The problem: Copy the lines from the one containing "Task: Click the Arrange all objects icon" through the end of the records, swapping "screenshot" for "capture" and changing nothing else. Leave the pictures out.

start Supplied material

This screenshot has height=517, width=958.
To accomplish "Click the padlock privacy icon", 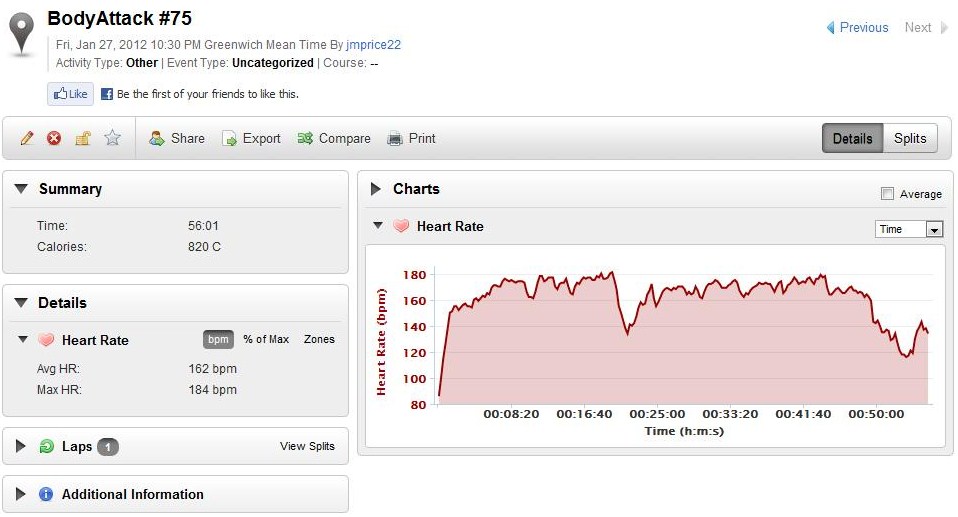I will 83,139.
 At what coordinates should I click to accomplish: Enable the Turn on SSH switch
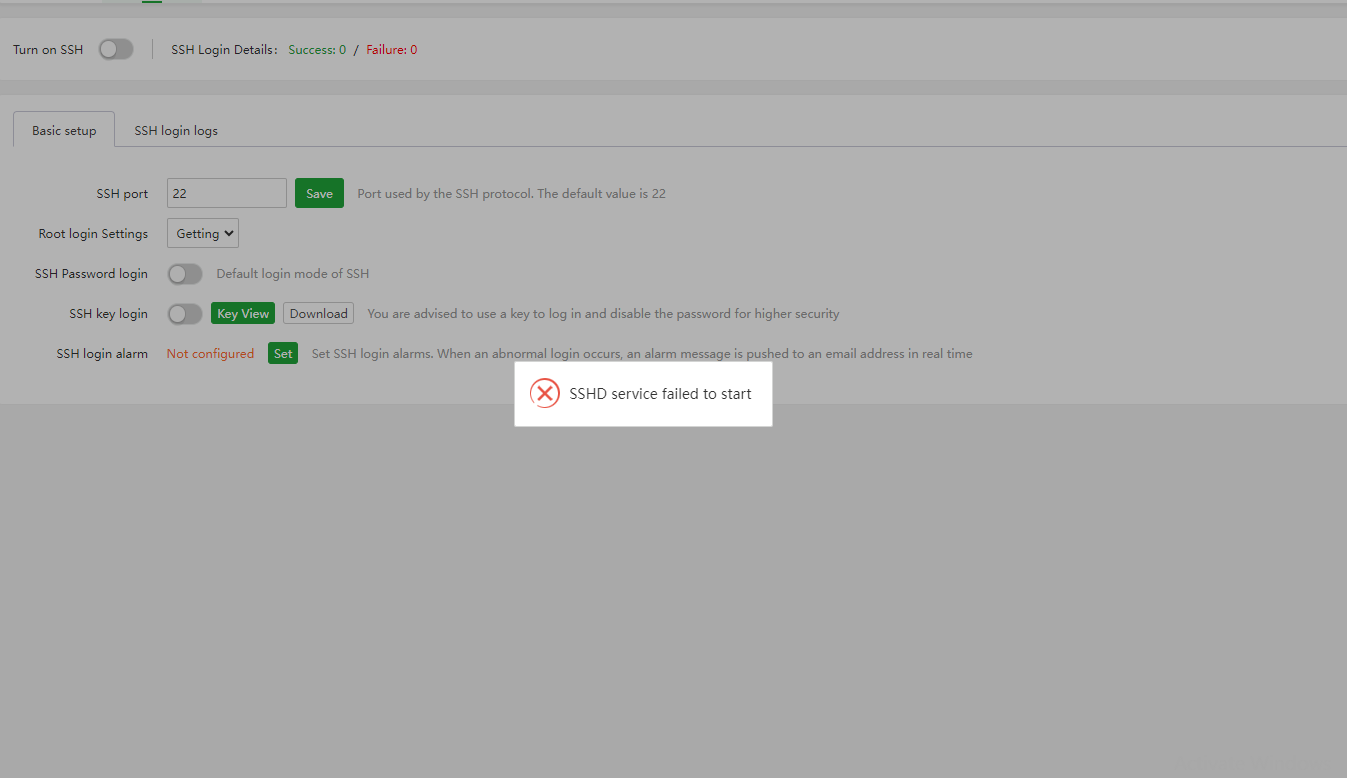(x=115, y=48)
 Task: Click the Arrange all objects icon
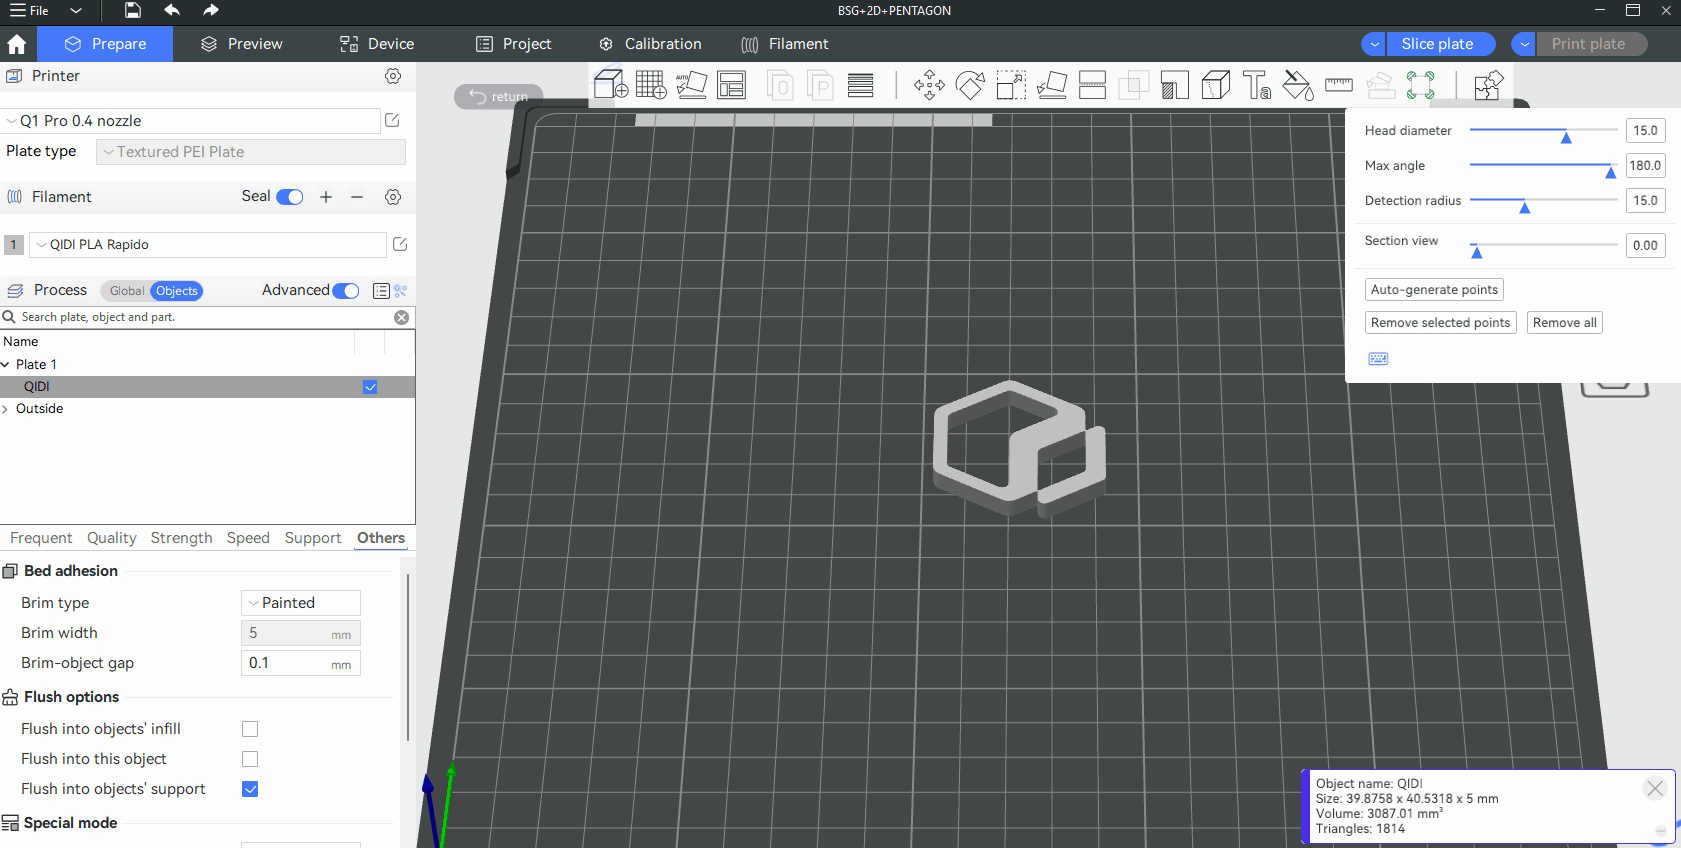731,85
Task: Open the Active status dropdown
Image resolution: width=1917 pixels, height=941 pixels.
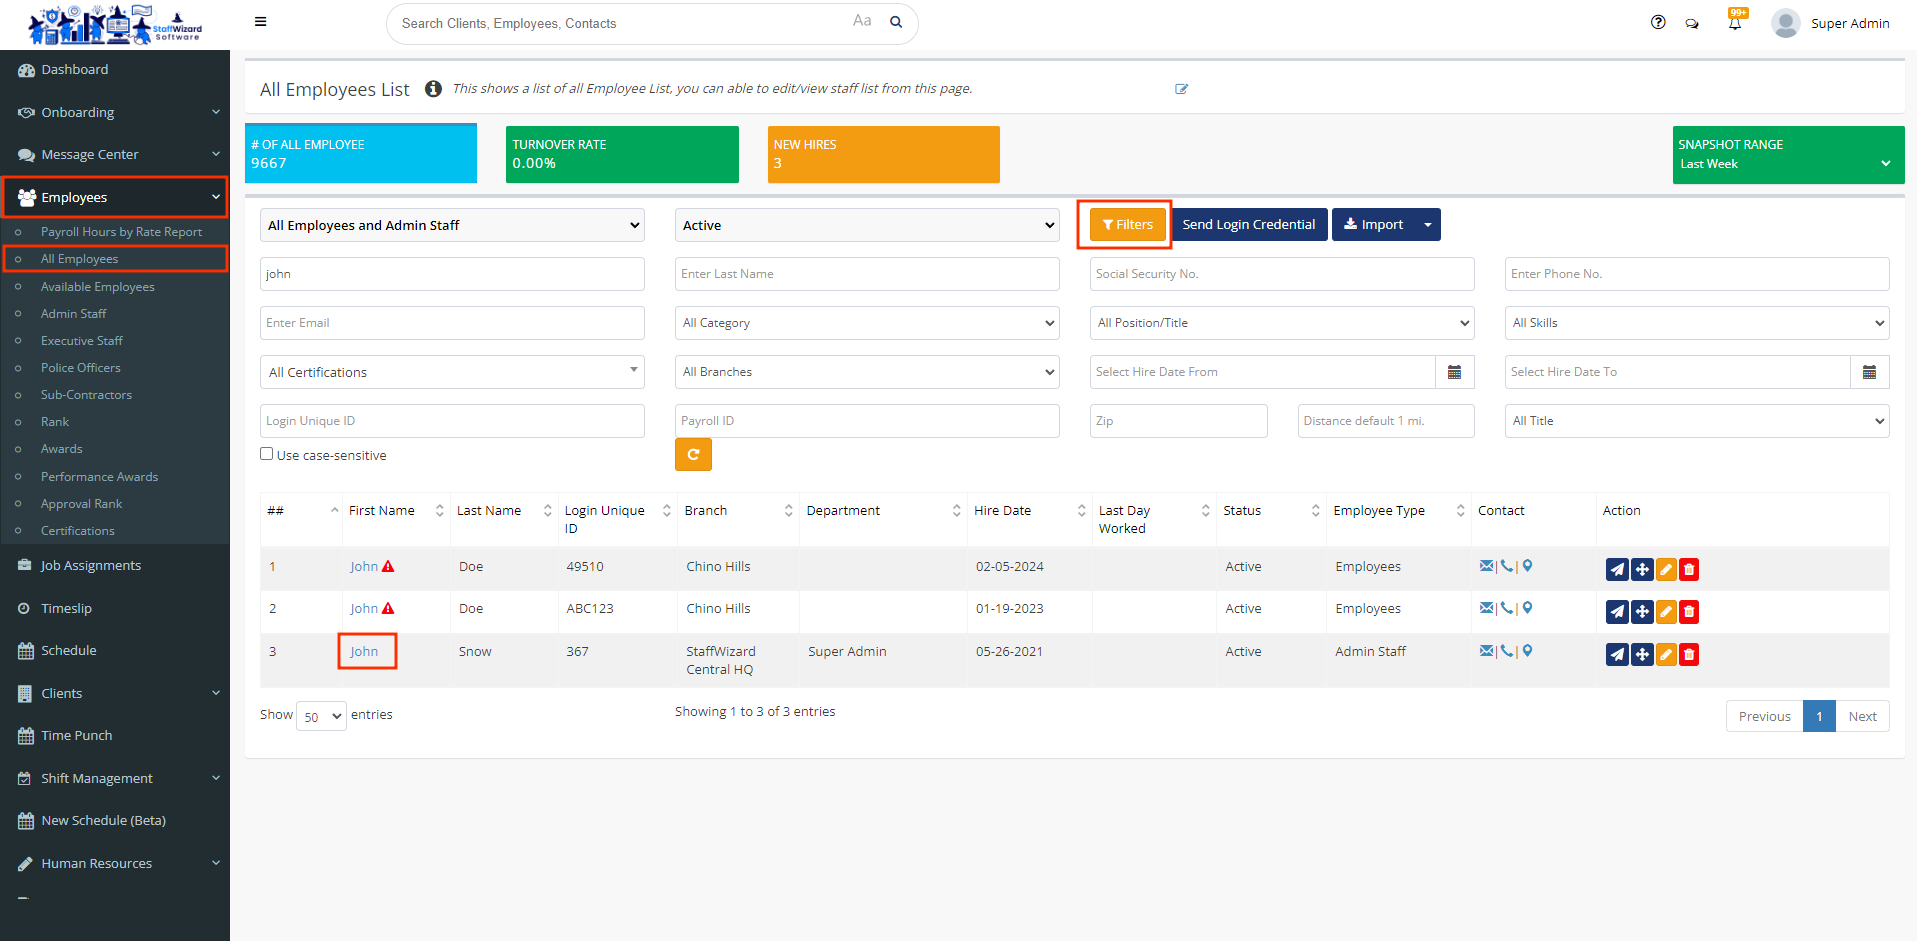Action: pos(867,225)
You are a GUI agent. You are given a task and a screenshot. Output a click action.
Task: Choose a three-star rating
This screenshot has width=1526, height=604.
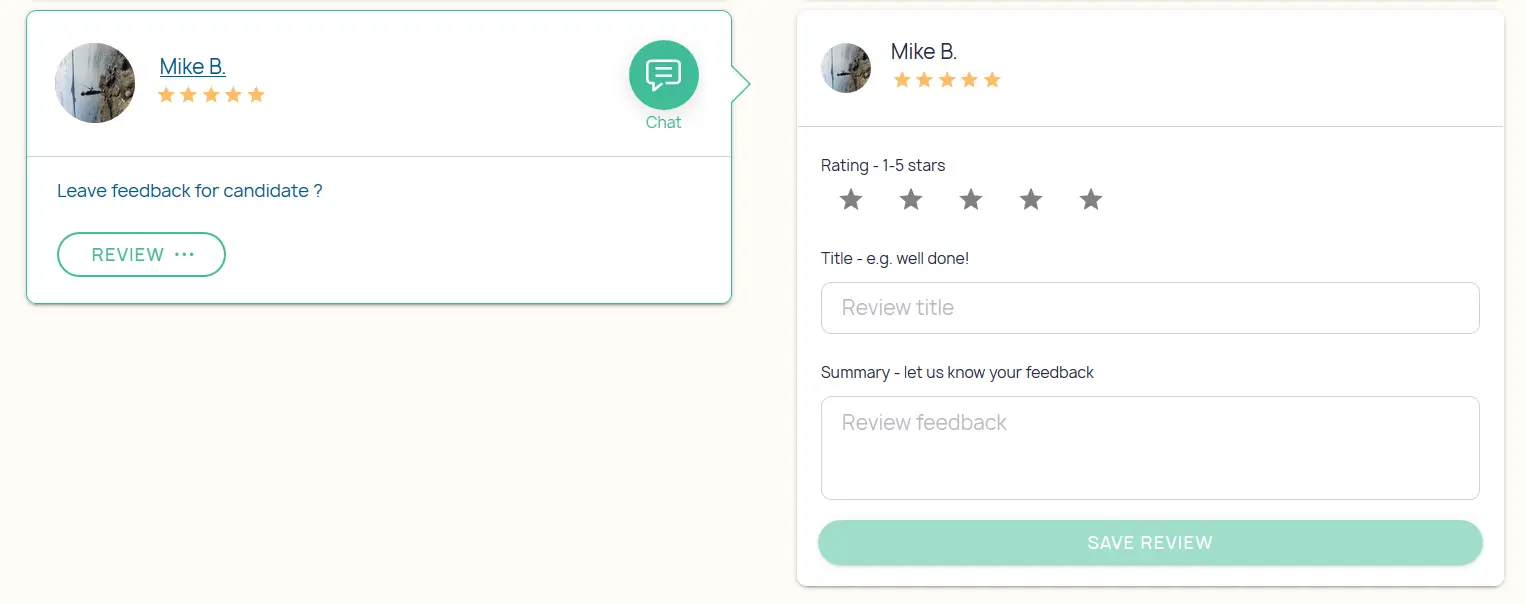(x=971, y=200)
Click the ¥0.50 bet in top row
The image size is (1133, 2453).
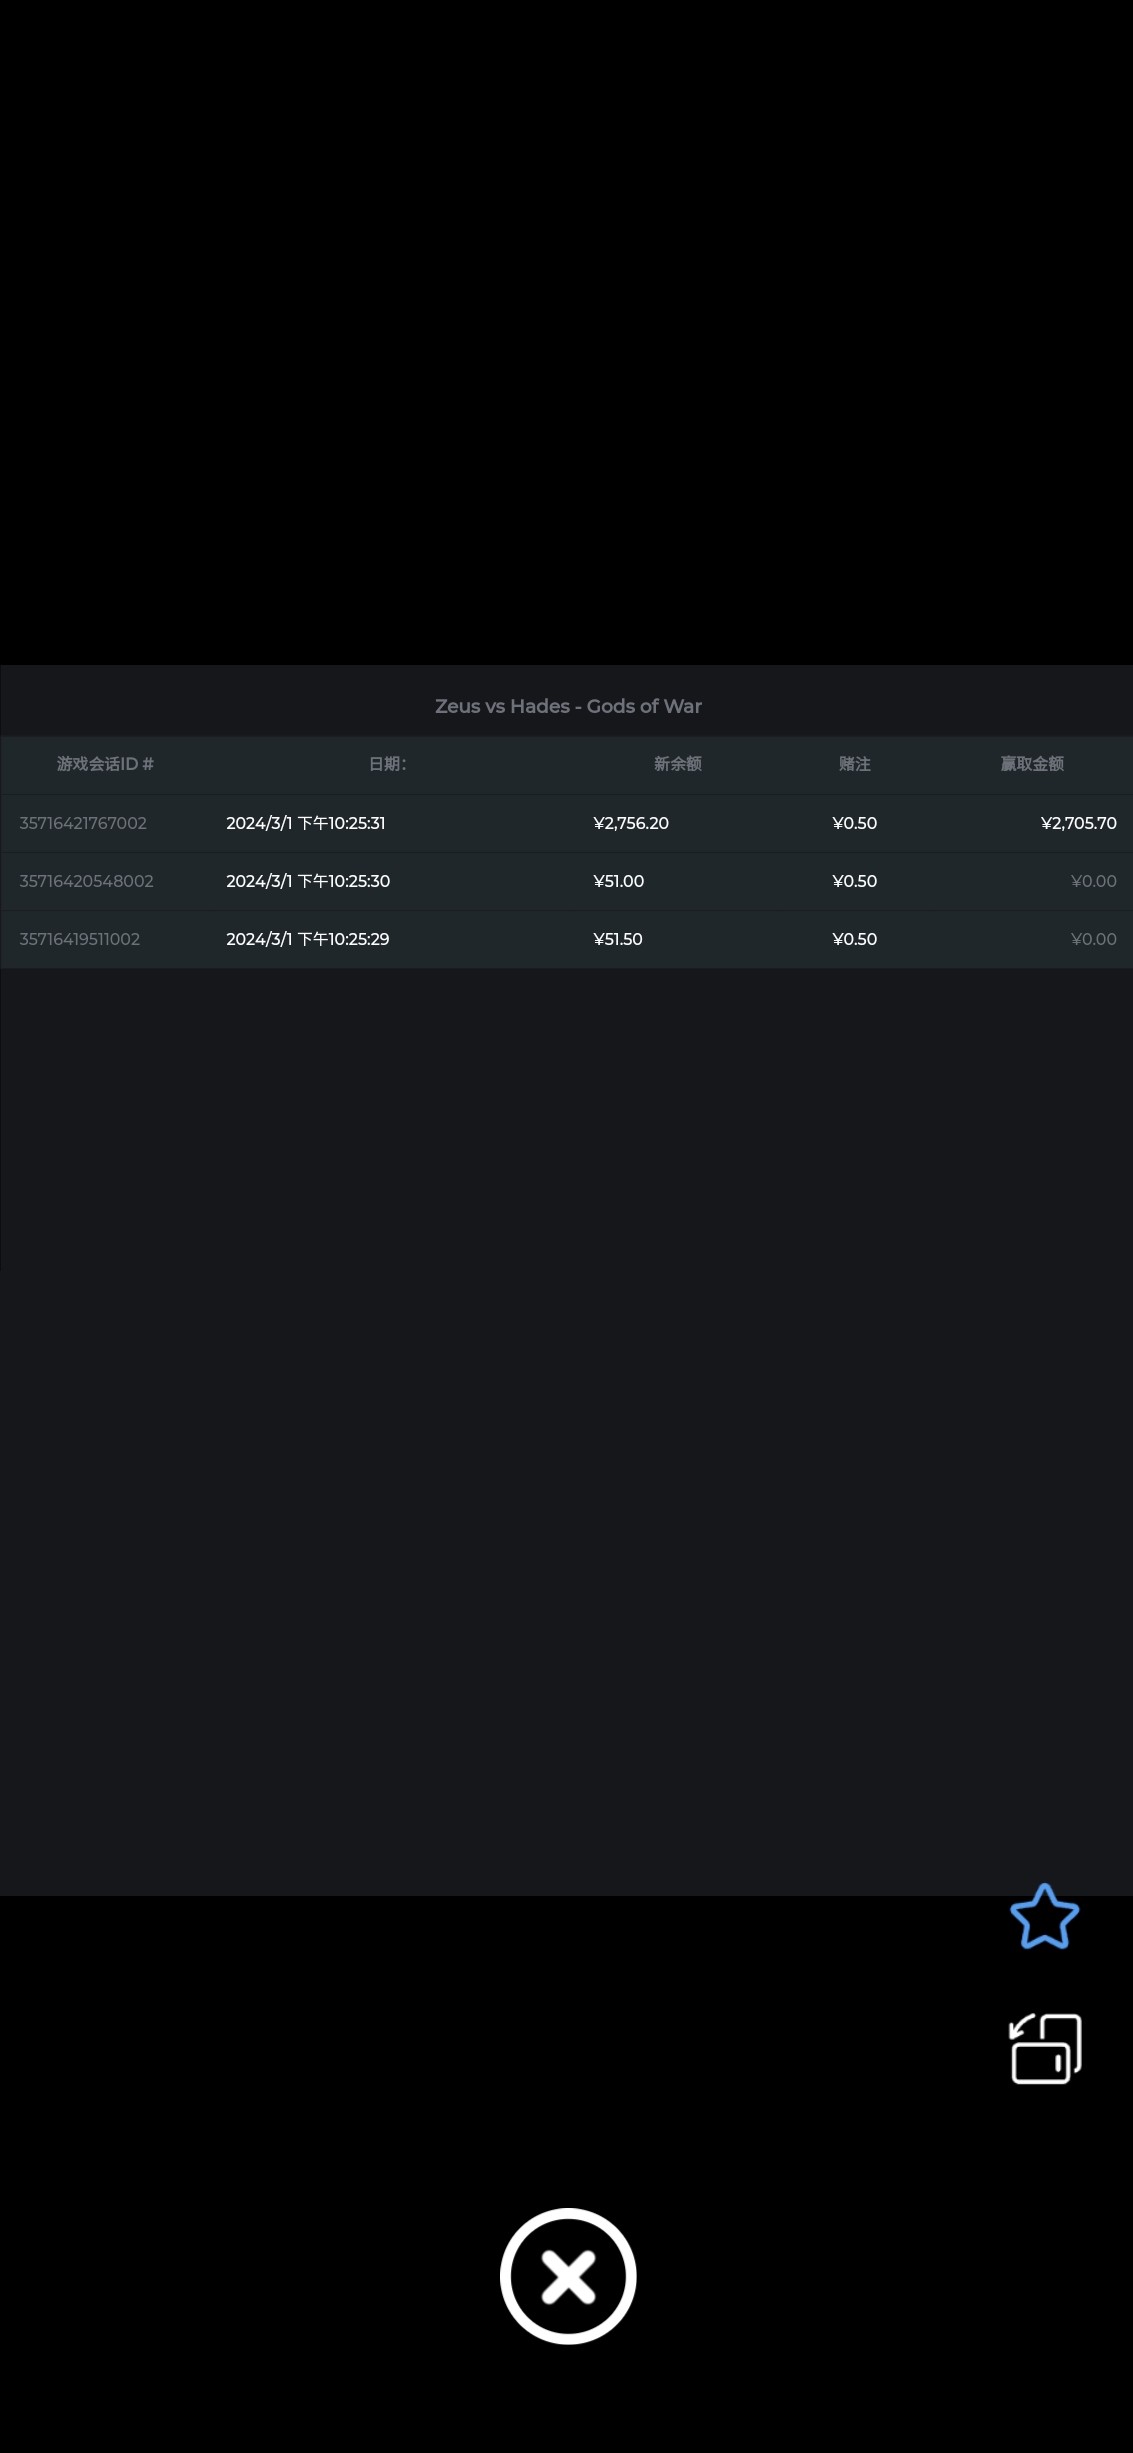click(854, 823)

end Supplied material

Full solution:
 Task: Click the Arrange all objects icon
731,85
Task: Open the Active status dropdown
Image resolution: width=1917 pixels, height=941 pixels.
Action: pos(867,225)
You are a GUI agent. You are given a task and a capture. Output a click action.
Task: Choose a three-star rating
This capture has width=1526, height=604.
(x=971, y=200)
Click the ¥0.50 bet in top row
The image size is (1133, 2453).
click(854, 823)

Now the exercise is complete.